**Task requirements**
The reply should hold nothing except the lines from the one with "Instruction: Open the Reports tab" through the end of the entries, duplicated exactly and with no pictures.

......

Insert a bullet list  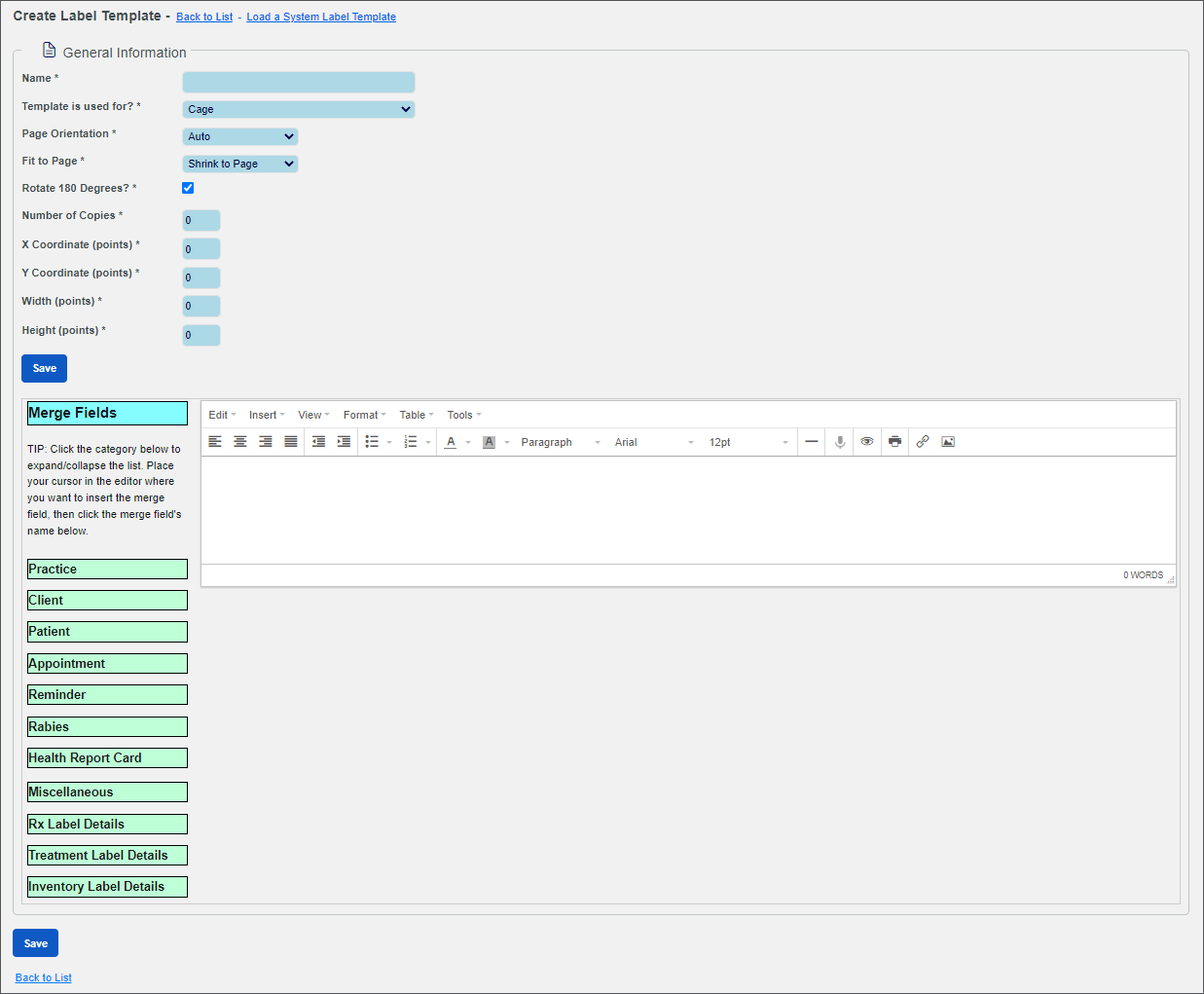click(x=372, y=442)
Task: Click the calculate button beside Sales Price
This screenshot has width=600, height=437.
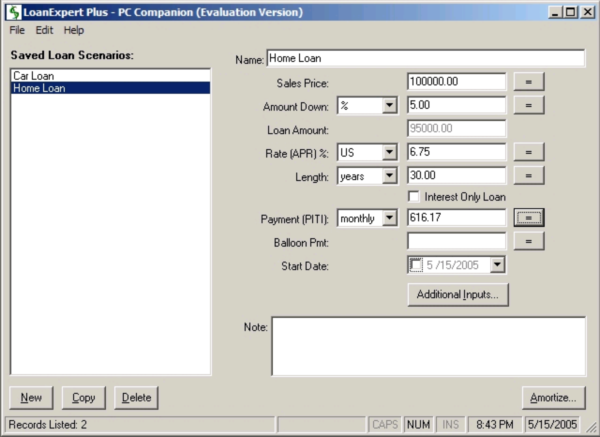Action: (x=529, y=82)
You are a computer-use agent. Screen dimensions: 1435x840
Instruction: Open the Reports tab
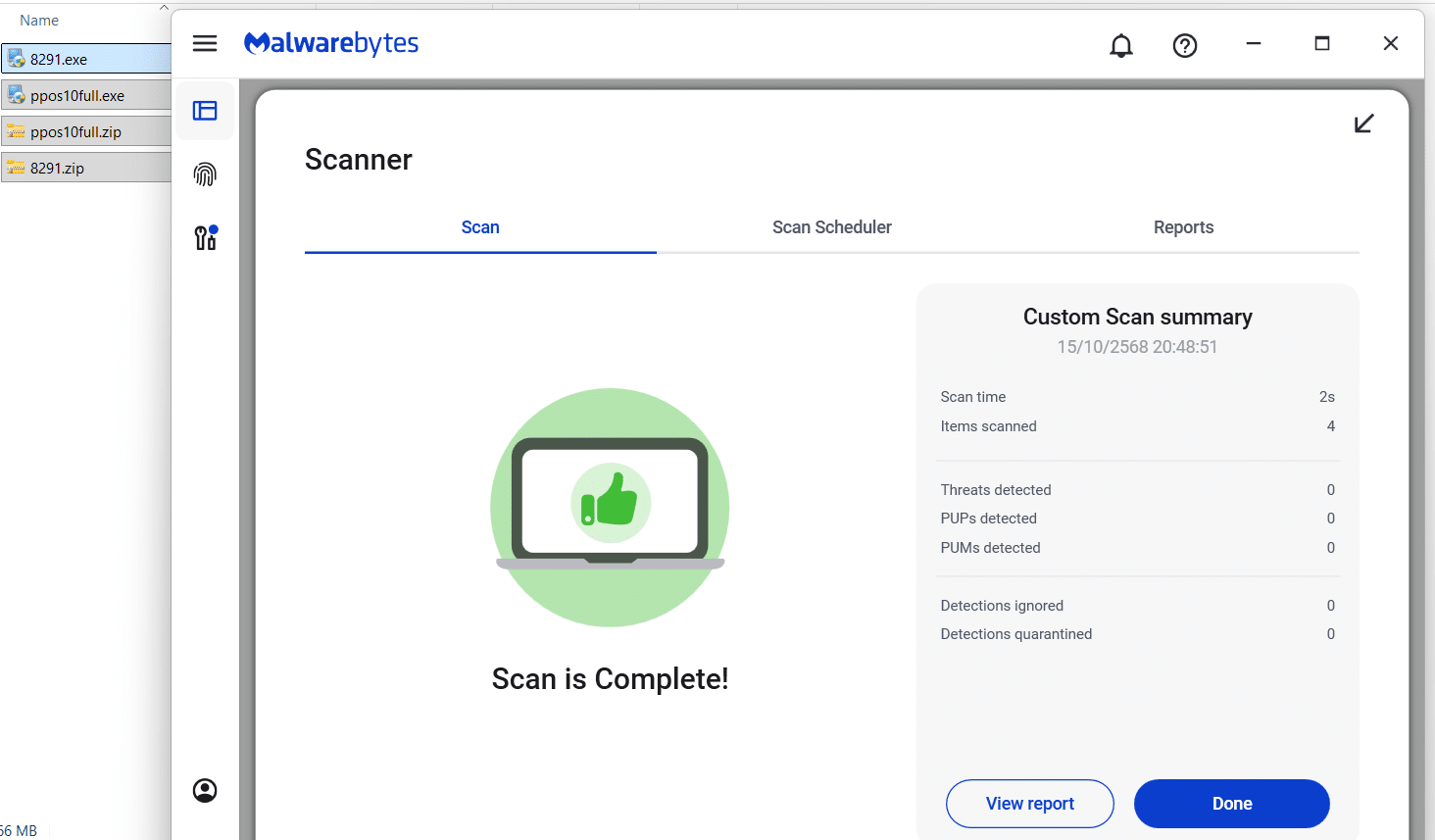(x=1183, y=227)
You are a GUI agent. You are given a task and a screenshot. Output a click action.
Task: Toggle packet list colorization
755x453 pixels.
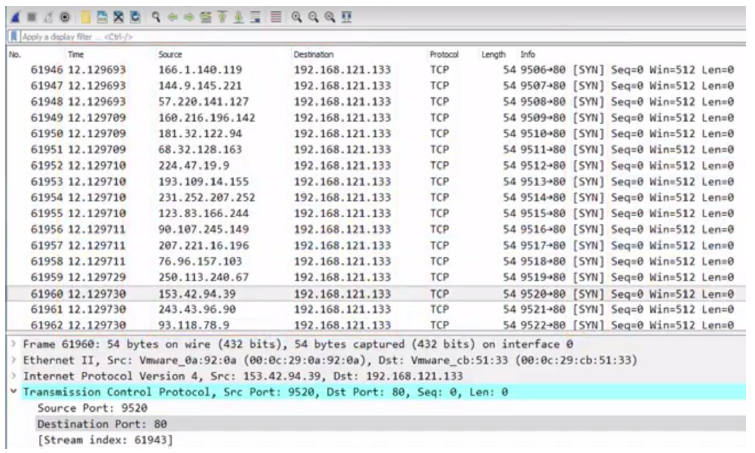click(x=275, y=17)
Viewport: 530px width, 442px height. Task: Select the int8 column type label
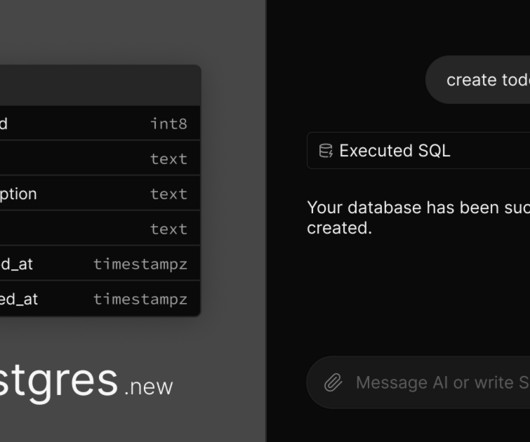coord(169,124)
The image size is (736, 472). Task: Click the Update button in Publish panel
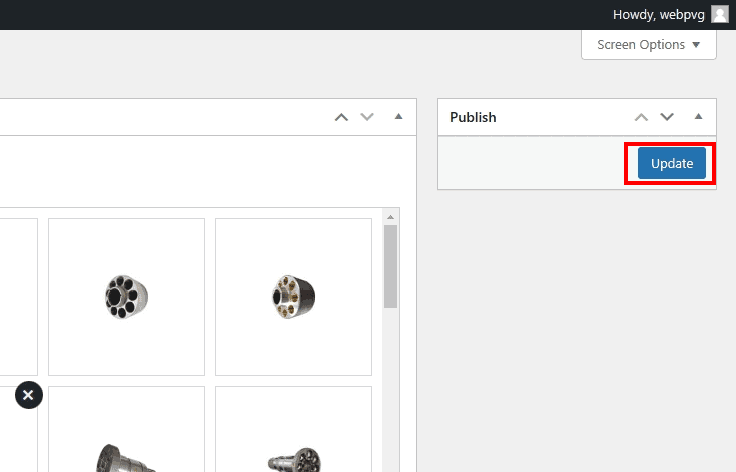[671, 164]
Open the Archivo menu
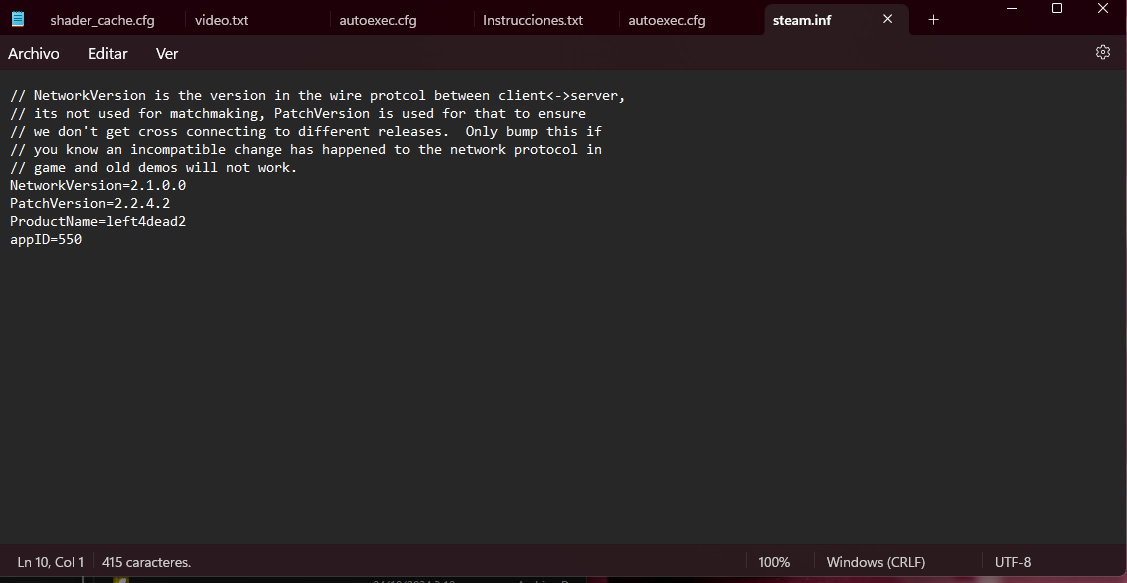Screen dimensions: 1127x583 [x=34, y=54]
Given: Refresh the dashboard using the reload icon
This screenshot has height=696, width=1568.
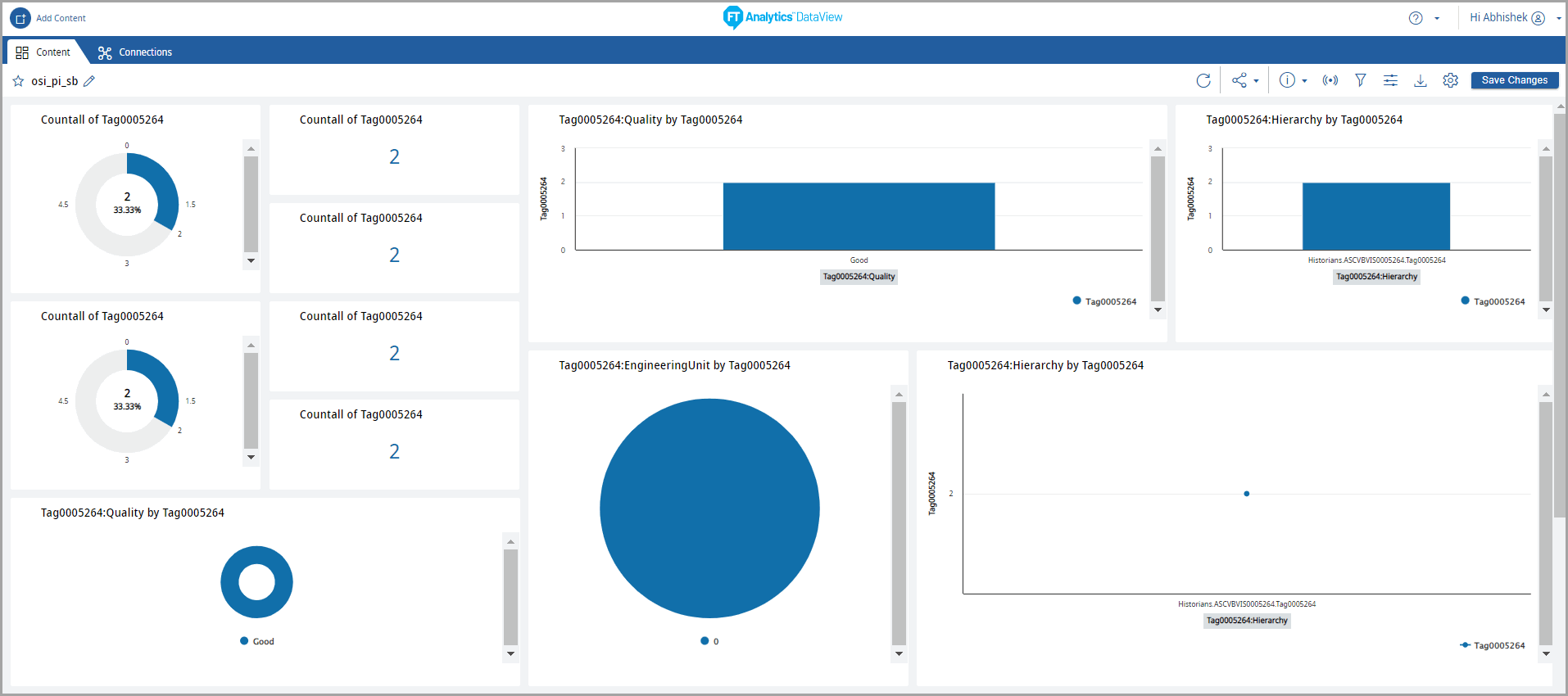Looking at the screenshot, I should pyautogui.click(x=1203, y=80).
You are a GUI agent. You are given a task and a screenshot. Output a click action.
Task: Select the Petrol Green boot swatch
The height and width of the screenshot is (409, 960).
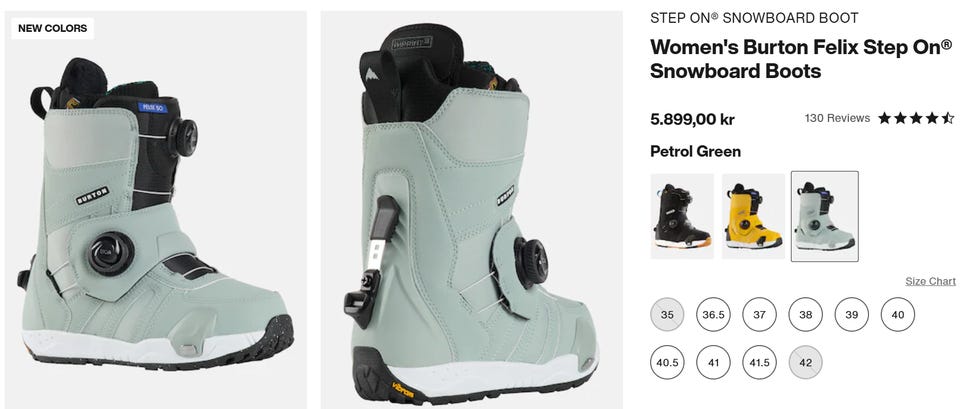point(825,216)
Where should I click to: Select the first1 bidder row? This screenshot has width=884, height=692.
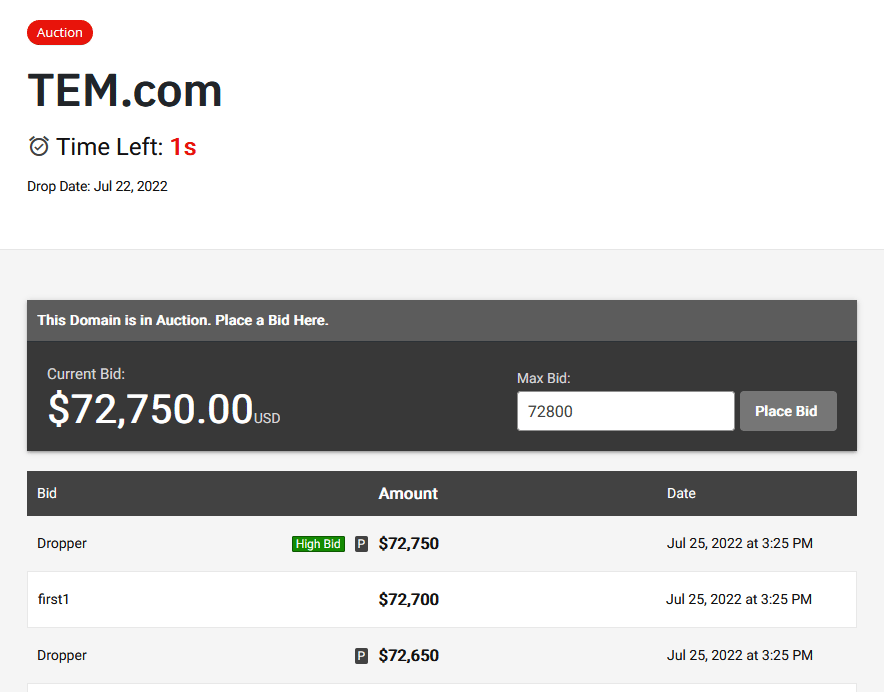click(442, 600)
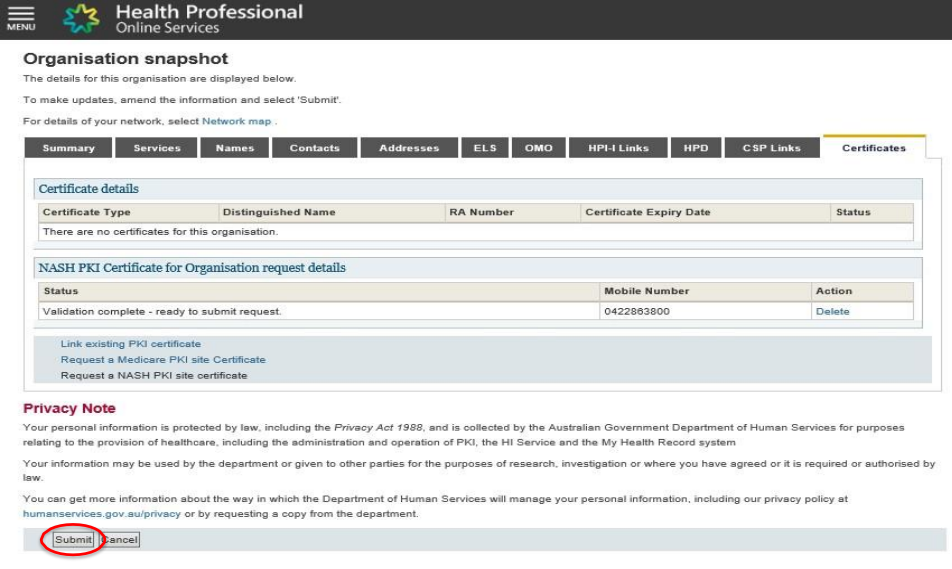Click Link existing PKI certificate
Screen dimensions: 952x569
click(x=130, y=344)
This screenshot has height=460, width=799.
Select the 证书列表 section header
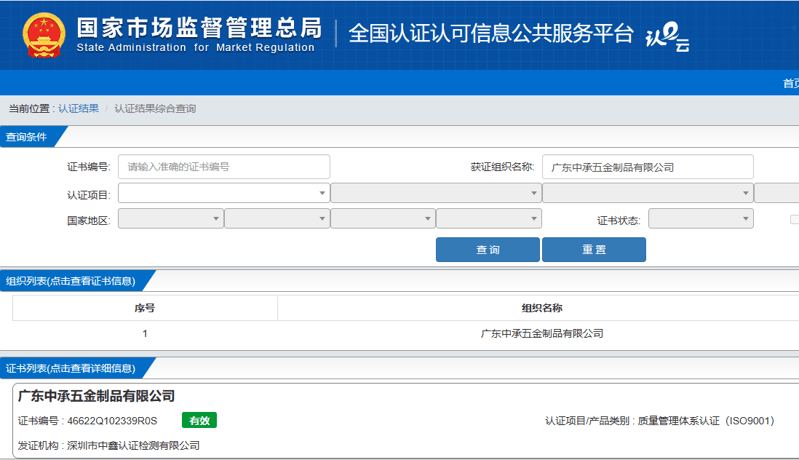(70, 368)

......

**Written solution**
Instruction: Open the Reports tab
(x=1183, y=227)
You are a GUI agent. You are given a task and a screenshot. Output a click action.
Task: Toggle packet list colorization
755x453 pixels.
click(x=275, y=17)
Viewport: 530px width, 442px height. Task: Select the int8 column type label
coord(169,124)
The image size is (736, 472). Task: Click the Update button in Publish panel
[671, 164]
Open the Archivo menu
Screen dimensions: 1127x583 [x=34, y=54]
Given: Refresh the dashboard using the reload icon
This screenshot has height=696, width=1568.
Looking at the screenshot, I should pyautogui.click(x=1203, y=80).
You are a GUI agent. You are given a task and a screenshot. Output a click action.
Task: Select the Petrol Green boot swatch
The height and width of the screenshot is (409, 960).
point(825,216)
Where should I click to: Select the first1 bidder row? This screenshot has width=884, height=692.
click(442, 600)
Click Link existing PKI certificate
Screen dimensions: 952x569
click(x=130, y=344)
This screenshot has height=460, width=799.
Select the 证书列表 section header
(70, 368)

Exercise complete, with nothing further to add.